Some states seem to have gotten the message. For example, Minnesota, a state with the lowest (or next to lowest — depending upon source) incarceration rate in the country, only spends 17 cents on corrections for every dollar it spends on education. Note: this is no coincidence.

In a sense it comes down to a simple choice: schools or prisons. There is almost no other set of alternatives. Even education delivered to those in prison has long-term positive effects. Education is one of the best deterrents to re-offending. In a study conducted for the U.S. Department of Education, researchers found participation in state correctional education programs lowers the likelihood of re-incarceration by 29 percent. In addition, the study concluded that for every dollar spent on education, more than two dollars in reduced prison costs would be returned to taxpayers.

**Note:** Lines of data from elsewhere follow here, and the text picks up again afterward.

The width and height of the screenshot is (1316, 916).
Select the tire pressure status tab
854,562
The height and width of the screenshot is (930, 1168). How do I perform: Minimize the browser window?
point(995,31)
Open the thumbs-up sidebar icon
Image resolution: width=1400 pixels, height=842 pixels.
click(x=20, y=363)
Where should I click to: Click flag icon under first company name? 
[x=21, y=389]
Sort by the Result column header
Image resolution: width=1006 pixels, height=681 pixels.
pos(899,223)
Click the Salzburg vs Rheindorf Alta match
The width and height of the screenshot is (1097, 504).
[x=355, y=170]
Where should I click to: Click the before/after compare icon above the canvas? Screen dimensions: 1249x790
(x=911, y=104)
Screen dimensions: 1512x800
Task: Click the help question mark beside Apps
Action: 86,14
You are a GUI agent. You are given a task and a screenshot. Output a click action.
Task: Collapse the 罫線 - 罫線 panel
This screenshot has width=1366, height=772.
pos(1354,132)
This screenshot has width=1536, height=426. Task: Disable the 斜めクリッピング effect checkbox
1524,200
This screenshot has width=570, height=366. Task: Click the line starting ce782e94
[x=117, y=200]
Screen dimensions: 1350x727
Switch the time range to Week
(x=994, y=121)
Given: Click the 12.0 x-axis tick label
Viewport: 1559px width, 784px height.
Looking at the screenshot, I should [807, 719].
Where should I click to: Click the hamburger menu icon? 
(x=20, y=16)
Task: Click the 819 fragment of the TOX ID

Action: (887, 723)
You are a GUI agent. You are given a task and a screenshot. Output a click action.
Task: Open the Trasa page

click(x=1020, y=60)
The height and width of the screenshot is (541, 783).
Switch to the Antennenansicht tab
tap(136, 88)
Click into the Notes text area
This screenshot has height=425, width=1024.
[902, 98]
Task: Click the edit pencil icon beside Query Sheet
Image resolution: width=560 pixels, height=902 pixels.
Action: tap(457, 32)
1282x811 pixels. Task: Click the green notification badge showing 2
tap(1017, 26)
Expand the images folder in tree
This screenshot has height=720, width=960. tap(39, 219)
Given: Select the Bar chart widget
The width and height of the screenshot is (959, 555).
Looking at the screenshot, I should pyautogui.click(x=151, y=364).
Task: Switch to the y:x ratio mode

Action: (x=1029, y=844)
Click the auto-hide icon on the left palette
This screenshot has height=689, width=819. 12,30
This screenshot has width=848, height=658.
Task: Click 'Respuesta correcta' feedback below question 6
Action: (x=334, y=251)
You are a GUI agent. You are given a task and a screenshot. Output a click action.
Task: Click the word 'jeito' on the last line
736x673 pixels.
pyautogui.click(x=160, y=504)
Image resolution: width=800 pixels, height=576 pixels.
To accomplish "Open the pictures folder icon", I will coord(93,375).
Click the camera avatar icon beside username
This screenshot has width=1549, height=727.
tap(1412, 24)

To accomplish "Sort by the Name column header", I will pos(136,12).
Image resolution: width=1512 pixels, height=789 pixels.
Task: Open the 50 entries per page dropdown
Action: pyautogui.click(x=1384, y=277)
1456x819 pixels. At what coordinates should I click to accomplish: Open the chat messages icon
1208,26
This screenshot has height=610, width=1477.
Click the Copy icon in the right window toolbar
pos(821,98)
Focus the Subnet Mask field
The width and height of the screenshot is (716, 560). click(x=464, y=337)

Moreover, advanced educational opportunities help to prepare formerly incarcerated individuals to compete in the labor market, join the workforce, and positively contribute to the economy. Employment reduces recidivism and increases the chance that a formerly incarcerated person will successfully transition into the community.

Naysayers always deride these kinds of figures as fuzzy-headed liberalism, bent on filling the streets with unrepentant murders and rapists. Nothing could be further from the truth. If the organizations behind these figures have any common purpose it is to stop the hemorrhage of taxpayers’ dollars from the open wound of a failed culture of mass incarceration and mismanaged public schools. Simply put, we can either choose to fund education (at all levels) or we can build more prisons — at all levels.

With this as context, Arkansas Gov. Mike Beebe’s recent rap on the knuckles for the state Higher Education Coordinating Board is especially bad news. According to an Arkansas News Bureau report, the board recommended $63.5 million in new funding for Arkansas’ colleges and universities, but Gov. Mike Beebe told the board not to expect to get it. Giving the keynote speech at the conference, Beebe said, “I wish I had greater news to tell you, that we have a big pot of money and that big pot of money is going to alleviate some of your problems. I can’t tell you that, and I’m not going to lie to you about it.”

While Beebe’s candor is laudable, the substance of his remarks are anything but. No one expects Beebe to magically produce “a big pot of money” like some political leprechaun, but staying the present course is pure blarney. Beebe tried to soften the pall his rebuke cast over the future of our state. He encouraged the higher education officials to be optimistic.

“This isn’t going to last forever, people,” Beebe said. “This economy in the fashion that it currently sits in is not going to last forever. We have to position ourselves to be in a posture to take advantage of any recovery in a way that continues to highlight the progress that Arkansas has made in higher education.”

That’s all well and good, but every dollar we sink into less productive spheres today is one that will keep us playing catch-up tomorrow. While talk of tomorrow’s theoretical wine and roses makes a nice story, being drunk and covered in dead flowers doesn’t create jobs, boost revenues or deter crime. Education does. As we enter the season of holiday giving, this blow to progress and fiscal sanity is one gift that is poised to keep on giving.